Delay at a hospital switchboard does not have to be accepted like bad weather. This delay can be analysed and put right by a simple analysis for partial improvement and a deep examination with appropriate remedies for best results. Some of the remedies are surprisingly simple, and so obvious! Perhaps it is beneath the dignity of senior doctors or hospital board members to bother about such apparent trivia. Yet the reputation of a hospital, as well as its efficiency, is on trial every time a telephone call is addressed to it.

Just as sensory bombardment can confuse a patient, so too many calls -- or too few operators -- lead to a blockage. A typical hospital with 600 to 700 beds may have over 20 outside lines operating at the one time. Any additional telephone callers -- and there may be a dozen of them at a busy time -- must simply wait their turn as the lines are one by one.

In principle, the remedies are simple -- reduce the number of calls and increase switchboard facilities and operators until the equation is balanced. In practice, the problem can only he skirted in a few hundred words. Many factors enter.

Where can direct outside dialling be introduced without leaving a "free" service open to abuse? Can outside calls be restricted so that personal calls between Sydney and Perth do not add to the hospital's running costs? What departments of a hospital should have their own separately listed numbers?

Some telephones in a hospital often lack a person close by to answer a call, so that it takes many minutes to get an answer, if there is an answer at all. Can such telephones be placed better? Some members of hospital staff have hazy ideas about telephone manners, or immature ideas about the relative importance of dignity (or."pecking order") and promptness. Many callers have exaggerated ideas about what sort of information to expect by telephone, or demand long explanations from a doctor unavoidably busy with other work. (This has led to an interesting ploy, called the "muff-it" ploy, in which the doctor cuts off the caller during his own speech. The caller then blames a technical fault for the abrupt end, never imagining someone would interrupt himself in this way.)

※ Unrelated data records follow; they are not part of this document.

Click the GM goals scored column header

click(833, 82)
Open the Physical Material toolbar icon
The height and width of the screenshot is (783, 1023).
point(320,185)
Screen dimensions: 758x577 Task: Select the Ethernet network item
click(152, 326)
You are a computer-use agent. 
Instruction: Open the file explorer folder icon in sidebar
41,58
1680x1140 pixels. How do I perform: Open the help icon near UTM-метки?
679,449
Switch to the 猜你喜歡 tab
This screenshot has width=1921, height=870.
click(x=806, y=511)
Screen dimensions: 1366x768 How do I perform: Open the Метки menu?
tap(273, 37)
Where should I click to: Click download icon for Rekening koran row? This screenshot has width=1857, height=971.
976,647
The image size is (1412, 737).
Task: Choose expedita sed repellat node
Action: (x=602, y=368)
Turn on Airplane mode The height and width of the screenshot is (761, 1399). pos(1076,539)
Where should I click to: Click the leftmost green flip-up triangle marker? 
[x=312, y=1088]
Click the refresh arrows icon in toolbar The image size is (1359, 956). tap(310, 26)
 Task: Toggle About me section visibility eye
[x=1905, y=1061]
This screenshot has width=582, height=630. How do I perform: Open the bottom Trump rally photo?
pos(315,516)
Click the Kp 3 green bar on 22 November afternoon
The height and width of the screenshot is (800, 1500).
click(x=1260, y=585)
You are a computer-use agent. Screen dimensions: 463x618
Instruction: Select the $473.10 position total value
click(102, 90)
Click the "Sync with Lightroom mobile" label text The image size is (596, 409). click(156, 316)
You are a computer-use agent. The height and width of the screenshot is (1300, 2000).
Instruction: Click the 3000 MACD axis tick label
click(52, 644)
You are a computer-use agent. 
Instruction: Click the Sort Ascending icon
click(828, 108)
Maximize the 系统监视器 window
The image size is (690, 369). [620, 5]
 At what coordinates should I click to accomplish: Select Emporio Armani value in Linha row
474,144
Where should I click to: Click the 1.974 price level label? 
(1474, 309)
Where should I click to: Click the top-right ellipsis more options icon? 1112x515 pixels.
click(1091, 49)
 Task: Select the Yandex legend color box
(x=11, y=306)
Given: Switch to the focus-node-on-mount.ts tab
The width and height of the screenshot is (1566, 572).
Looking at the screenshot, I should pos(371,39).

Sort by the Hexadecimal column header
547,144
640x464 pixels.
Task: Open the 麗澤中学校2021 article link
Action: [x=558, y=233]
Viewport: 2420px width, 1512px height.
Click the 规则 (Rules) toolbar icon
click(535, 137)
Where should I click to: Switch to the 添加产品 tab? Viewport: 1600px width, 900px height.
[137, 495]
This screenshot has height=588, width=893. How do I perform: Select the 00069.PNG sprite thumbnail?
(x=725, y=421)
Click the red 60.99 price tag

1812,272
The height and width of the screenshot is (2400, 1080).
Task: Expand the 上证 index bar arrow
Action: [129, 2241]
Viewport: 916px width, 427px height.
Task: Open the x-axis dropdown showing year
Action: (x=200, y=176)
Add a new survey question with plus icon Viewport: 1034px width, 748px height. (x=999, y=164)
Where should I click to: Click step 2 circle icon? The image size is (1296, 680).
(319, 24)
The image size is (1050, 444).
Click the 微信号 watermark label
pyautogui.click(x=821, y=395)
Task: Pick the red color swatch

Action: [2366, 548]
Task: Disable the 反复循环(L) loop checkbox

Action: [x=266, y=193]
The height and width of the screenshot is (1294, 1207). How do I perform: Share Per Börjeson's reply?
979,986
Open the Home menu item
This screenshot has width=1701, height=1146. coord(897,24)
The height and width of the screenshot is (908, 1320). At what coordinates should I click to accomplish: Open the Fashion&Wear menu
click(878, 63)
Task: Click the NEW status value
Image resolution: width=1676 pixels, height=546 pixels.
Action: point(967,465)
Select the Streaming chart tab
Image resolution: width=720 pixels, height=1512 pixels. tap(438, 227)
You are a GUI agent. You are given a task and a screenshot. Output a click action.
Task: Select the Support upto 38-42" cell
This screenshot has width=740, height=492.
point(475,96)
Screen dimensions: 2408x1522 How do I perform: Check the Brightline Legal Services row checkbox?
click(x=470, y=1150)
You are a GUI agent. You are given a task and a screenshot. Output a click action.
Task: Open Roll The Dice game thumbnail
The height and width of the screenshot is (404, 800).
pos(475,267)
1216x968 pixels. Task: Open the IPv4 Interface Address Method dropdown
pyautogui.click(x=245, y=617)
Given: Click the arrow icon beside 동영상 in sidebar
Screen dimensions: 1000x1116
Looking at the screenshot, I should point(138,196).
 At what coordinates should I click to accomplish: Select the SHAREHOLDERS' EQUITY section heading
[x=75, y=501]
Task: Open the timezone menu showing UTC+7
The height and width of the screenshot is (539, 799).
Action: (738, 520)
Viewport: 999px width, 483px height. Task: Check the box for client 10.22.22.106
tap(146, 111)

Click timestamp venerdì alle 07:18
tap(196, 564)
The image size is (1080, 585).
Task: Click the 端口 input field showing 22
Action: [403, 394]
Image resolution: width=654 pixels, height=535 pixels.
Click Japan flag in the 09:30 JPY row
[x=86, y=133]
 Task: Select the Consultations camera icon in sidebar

Internal telephone directories can be a problem. It not tattered, hidden or lost, the directory may be printed on a duplicator almost dry of ink, or the numbers may be two or three inches away from the entry, so that it is a gymnastic ocular feat to determine which number corresponds to the phrasing opposite, especially with numbered wards. Even the listings may be confusing. For a hospital veteran the locally used name for each department may be obvious, but the new resident may easily fail to find a number under the more usual headings.

One important step is for hospitals to have more coin-operated telephones, and handy small change of money. Personal calls by hospital staff would be achieved much more quickly, and none should quarrel with the five cents' cost, which has no business coming out of the public purse. Patients who are ambulant could telephone their families from a handy coin box, saving many incoming calls, the need for favours and avoidable dependence on the hospital. Even senior consultants would be glad to part with five cents for the convenience of dialling out directly to their cleared rooms instead of waiting on a complicated series of connections

If facilities are provided on every floor of new hospitals in which people may spend a penny, it is reasonable in this electronic age to have comparable facilities on every floor where they may sit down to spend five cents.

-o0o-

 
 
 

Some details date this piece as 35 years old, for example phone calls costing 5 cents and no mention of mobile phones.

However the general principles still apply - unthinking administration.

Some of the remedies are surprisingly simple, and so obvious!"